» WORK TO DO: Starting with the line that contains "Expand the CPU hardware row" and going on through the end of the listing, write those lines out again, substituting "Open" for "Expand" and leaving everything else unchanged. Omit the pictures from your answer.

» Listing of locating words and elements:

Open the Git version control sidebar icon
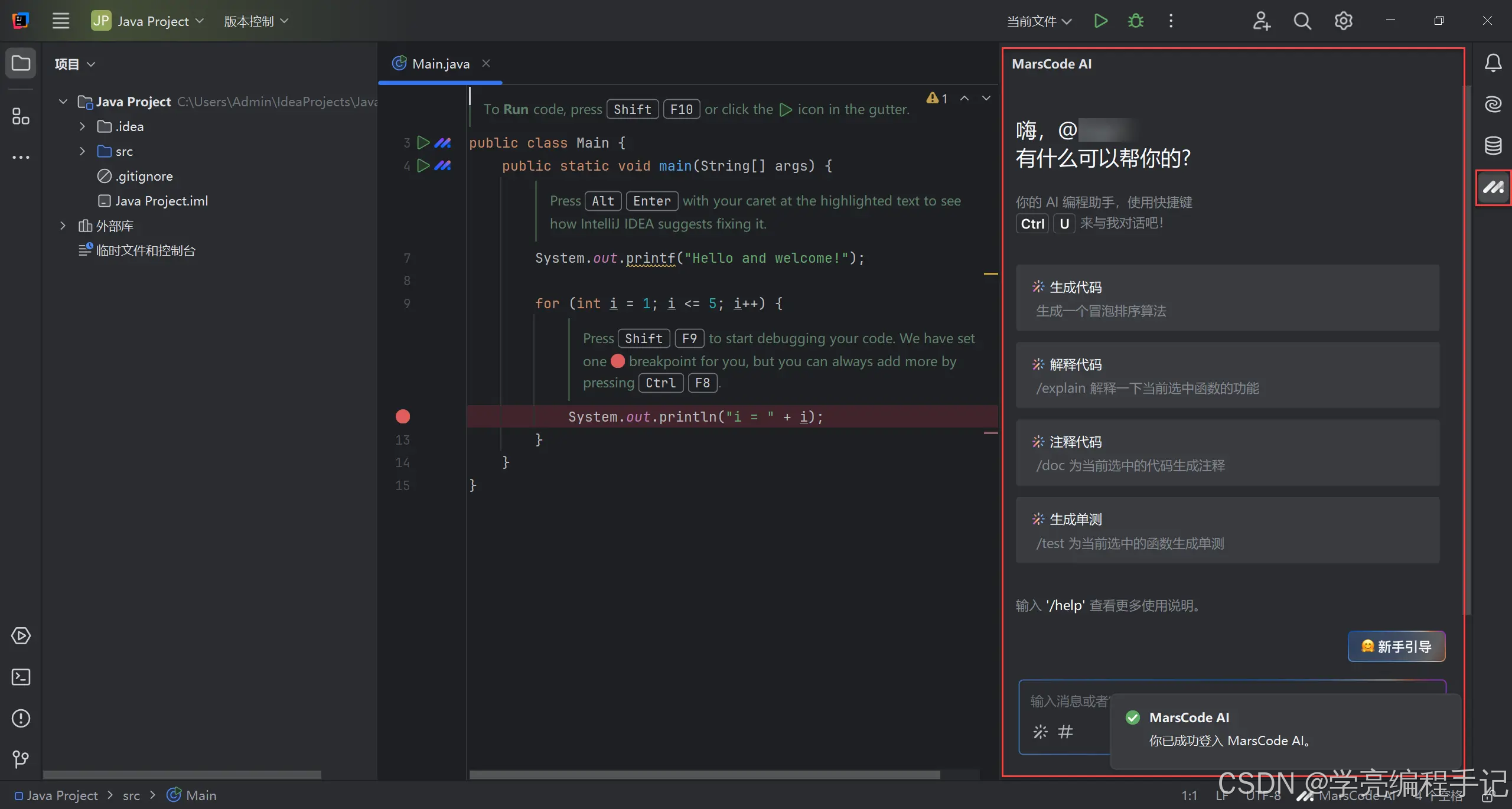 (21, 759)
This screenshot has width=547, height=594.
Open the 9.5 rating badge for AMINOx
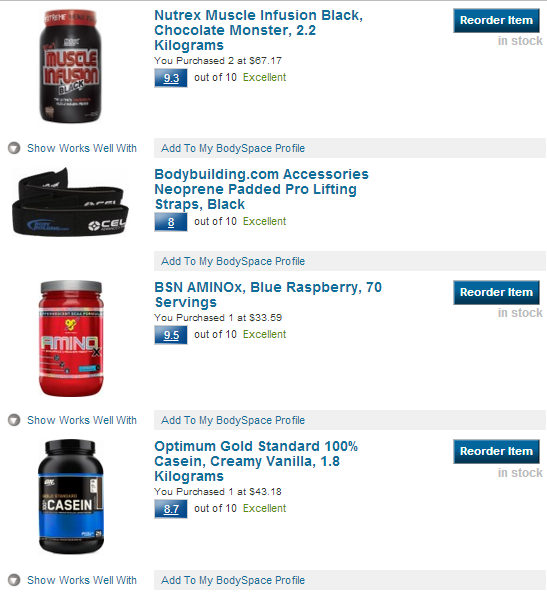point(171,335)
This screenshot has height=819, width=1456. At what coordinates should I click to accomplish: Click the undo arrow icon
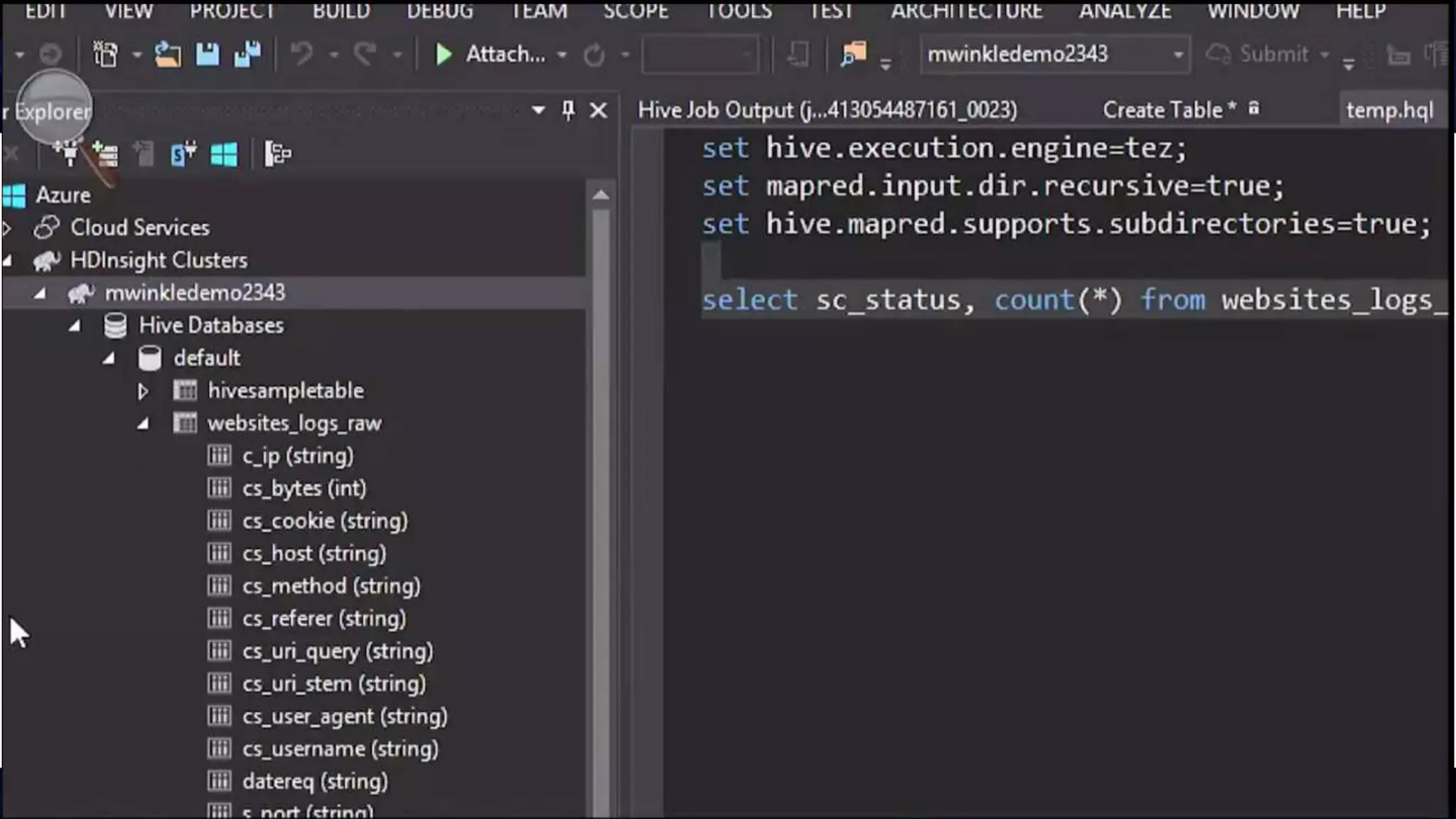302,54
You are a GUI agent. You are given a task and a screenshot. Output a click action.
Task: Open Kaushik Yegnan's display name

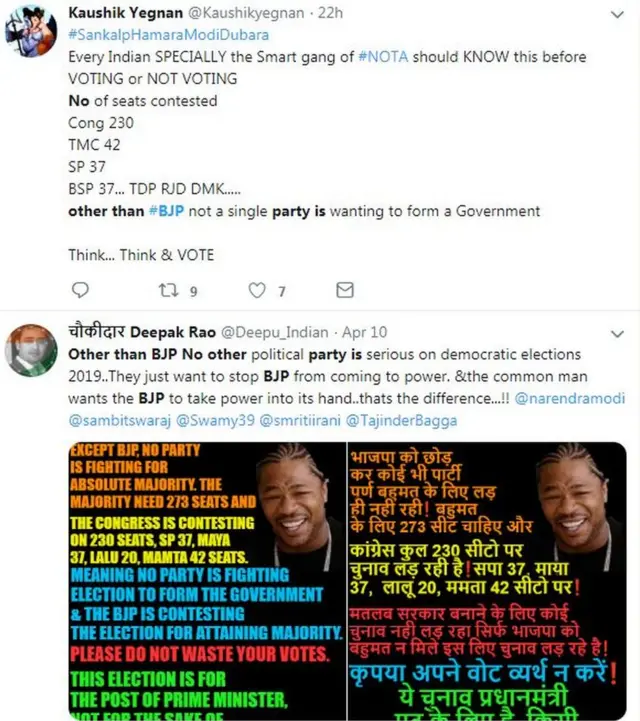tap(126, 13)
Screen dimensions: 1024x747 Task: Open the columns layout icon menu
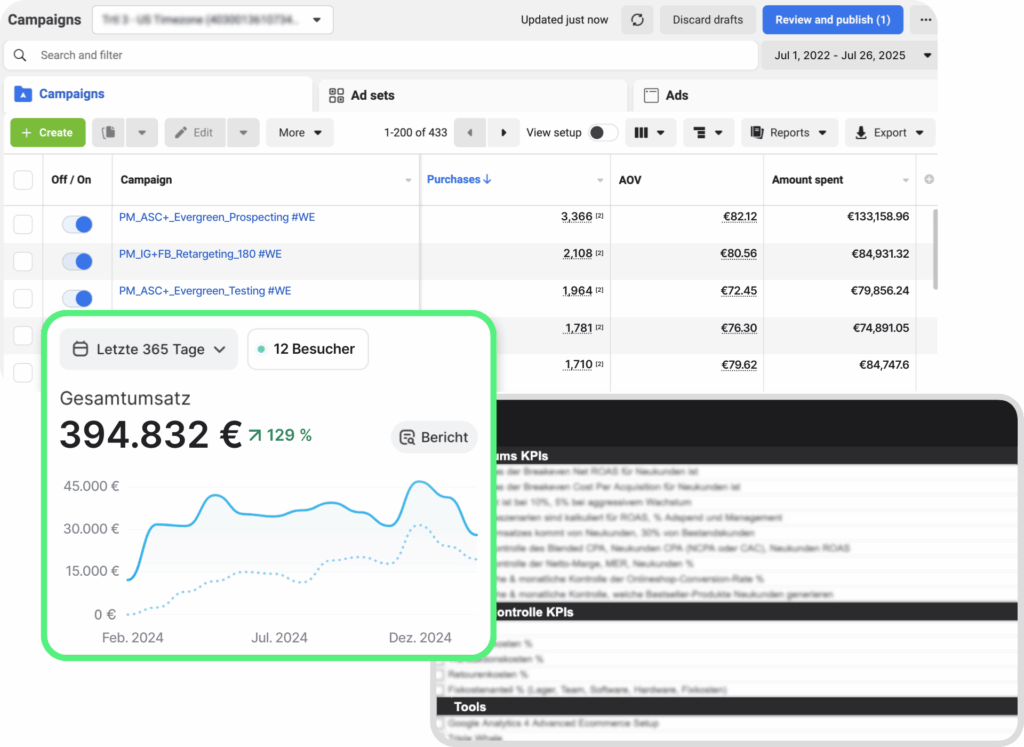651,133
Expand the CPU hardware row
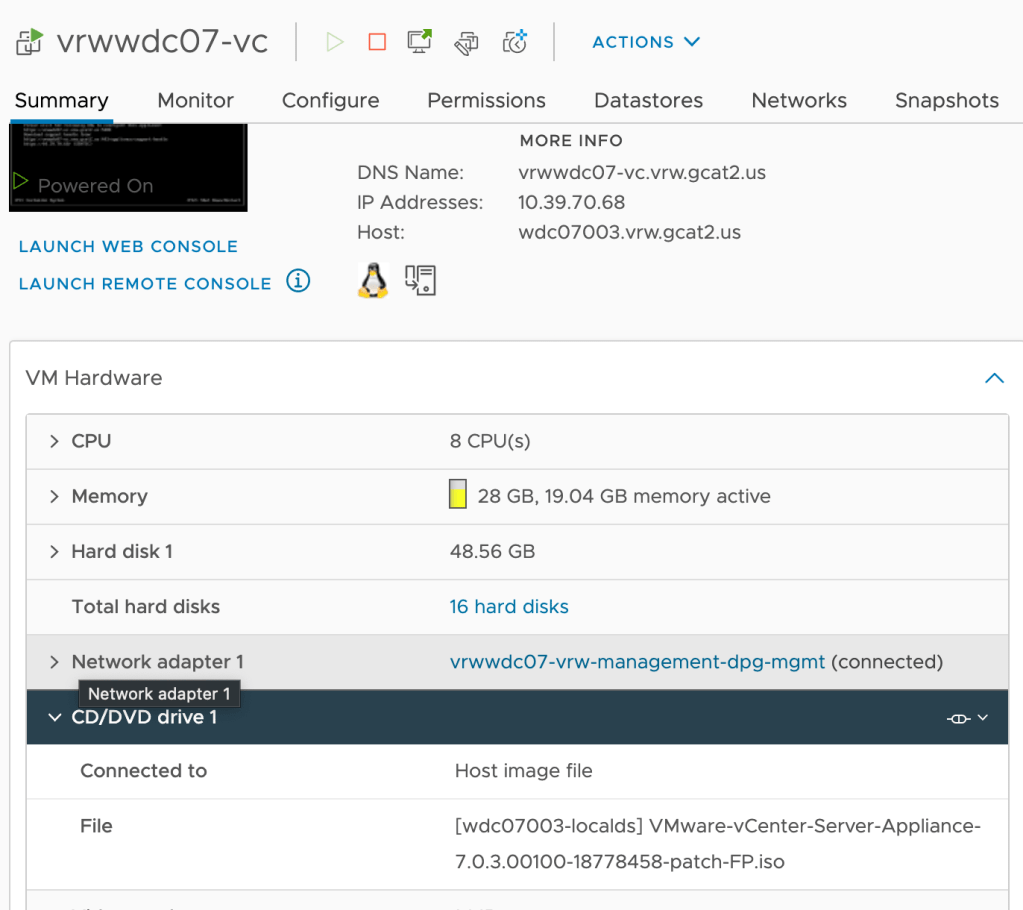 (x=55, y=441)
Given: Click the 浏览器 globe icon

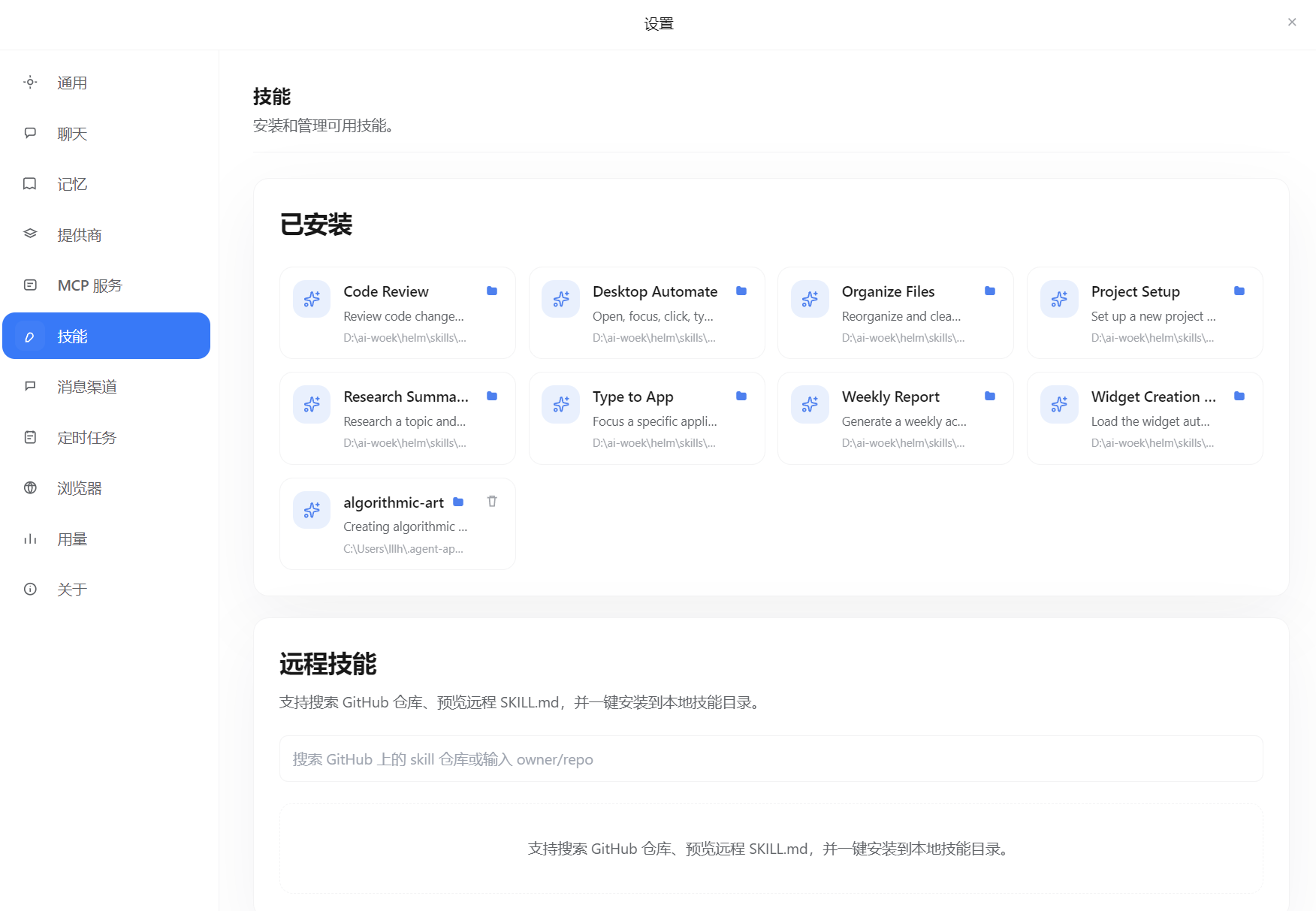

» EXPECTED ANSWER:
Open the CPU hardware row
 (x=55, y=441)
Given: Click the 浏览器 globe icon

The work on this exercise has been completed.